In 1998, he became chief of the Quds Force, a post in which he helped Iran form regional alliances as it came under pressure from the US sanctions that have devastated its economy. He kept a low profile in this position while he strengthened Iran’s ties with Hezbollah in Lebanon, Syrian President Bashar al-Assad's government and militia groups in Iraq.
At the height of the civil war between Sunni and Shia militants in Iraq in 2007, the US military accused the Quds Force of supplying improvised explosive devices to Shia militants which led to the death of many American soldiers.
As the Americans struggled to stabilise the country and were looking for a broker to help, Soleimani wrote to US General David Petraeus, then commanding US forces in Iraq, in 2008.
"General Petraeus, you should know that I, Qassem Suleimani, control the policy for Iran with respect to Iraq, Lebanon, Gaza and Afghanistan," the commander reportedly wrote in a phone text.
"The ambassador in Baghdad is a Quds Force member. The individual who's going to replace him is a Quds Force member."
Soleimani was arguably even more influential in Syria.

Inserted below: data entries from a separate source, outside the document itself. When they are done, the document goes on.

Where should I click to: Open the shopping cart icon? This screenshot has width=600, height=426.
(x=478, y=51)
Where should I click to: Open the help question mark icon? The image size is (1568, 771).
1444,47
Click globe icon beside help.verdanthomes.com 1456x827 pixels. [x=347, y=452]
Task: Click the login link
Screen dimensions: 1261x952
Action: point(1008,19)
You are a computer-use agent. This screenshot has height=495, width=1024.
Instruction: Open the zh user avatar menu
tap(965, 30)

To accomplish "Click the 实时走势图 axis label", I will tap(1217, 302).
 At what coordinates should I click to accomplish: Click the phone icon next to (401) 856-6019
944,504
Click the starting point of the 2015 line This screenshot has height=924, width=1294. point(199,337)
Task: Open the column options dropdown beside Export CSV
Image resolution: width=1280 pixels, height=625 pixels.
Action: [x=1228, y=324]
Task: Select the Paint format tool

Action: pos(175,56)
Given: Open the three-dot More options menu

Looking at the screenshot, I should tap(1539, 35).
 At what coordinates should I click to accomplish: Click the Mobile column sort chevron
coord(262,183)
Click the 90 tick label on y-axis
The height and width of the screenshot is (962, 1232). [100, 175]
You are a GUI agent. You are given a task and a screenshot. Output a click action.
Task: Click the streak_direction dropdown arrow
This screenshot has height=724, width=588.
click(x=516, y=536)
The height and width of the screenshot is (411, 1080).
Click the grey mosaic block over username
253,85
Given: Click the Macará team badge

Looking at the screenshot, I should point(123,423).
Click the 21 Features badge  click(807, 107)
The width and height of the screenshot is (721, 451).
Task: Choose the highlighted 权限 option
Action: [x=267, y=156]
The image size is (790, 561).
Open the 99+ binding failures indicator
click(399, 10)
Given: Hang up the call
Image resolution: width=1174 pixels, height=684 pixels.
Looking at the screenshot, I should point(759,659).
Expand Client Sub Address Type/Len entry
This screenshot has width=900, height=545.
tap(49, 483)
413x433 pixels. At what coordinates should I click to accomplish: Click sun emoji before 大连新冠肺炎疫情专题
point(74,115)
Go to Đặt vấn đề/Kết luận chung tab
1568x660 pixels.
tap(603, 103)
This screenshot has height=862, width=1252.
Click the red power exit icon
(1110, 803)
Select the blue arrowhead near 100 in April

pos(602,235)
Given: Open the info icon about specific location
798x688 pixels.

Under him, the Quds Force shored up support for Assad when he looked close to defeat in the civil war that has been raging since 2011. His visit to Moscow in the summer of 2015 was the first step in planning for a Russian military intervention that reshaped the Syrian war and forged a new Iranian-Russian alliance in support of Assad.
His activities had made him a repeated target of the US Treasury: Soleimani was sanctioned by the United States for the Quds Force's support for Lebanon's Hezbollah and other armed groups, for his role in Syria’s crackdown against protesters and his alleged involvement in a 2011 plot to assassinate Adel al-Jubeir, then the Saudi ambassador to the United States.
Soleimani’s success in advancing Iran’s agenda had put him in the crosshairs of regional foes Saudi Arabia and Israel even before the US assassination on Friday. In 2017, top Saudi intelligence officials looked into the possibility of using private companies to kill Soleimani, according to the New York Times.
He was killed along with top Iraqi militia commander Abu Mahdi al-Muhandis. Both men were seen as heroes in Iran's fight against its enemies and state television heaped them with praise after their deaths were announced. A Revolutionary Guard spokesman cried during a live broadcast.
Trump's threats came after Iranian officials vowed to avenge the assassination of Soleimani.
Following Trump's statement, documented in a series of tweets, Iranian officials condemned the US president and described him as a "terrorist in a suit".
Echoing Dehghan's comments, Iran's Foreign Minister Javad Zarif said that targeting cultural sites would be tantamount to "war crimes".
Tehran also summoned the Swiss ambassador in response to Trump's tweets and described his comments as similar to Mongol threats to ransack cultural sites. The Swiss embassy represents US interests in Tehran.
Iran will decide on Sunday about its next step to further roll back its commitments to a nuclear deal that the US withdrew from in May 2018, foreign ministry spokesman Abbas Mousavi was quoted as saying.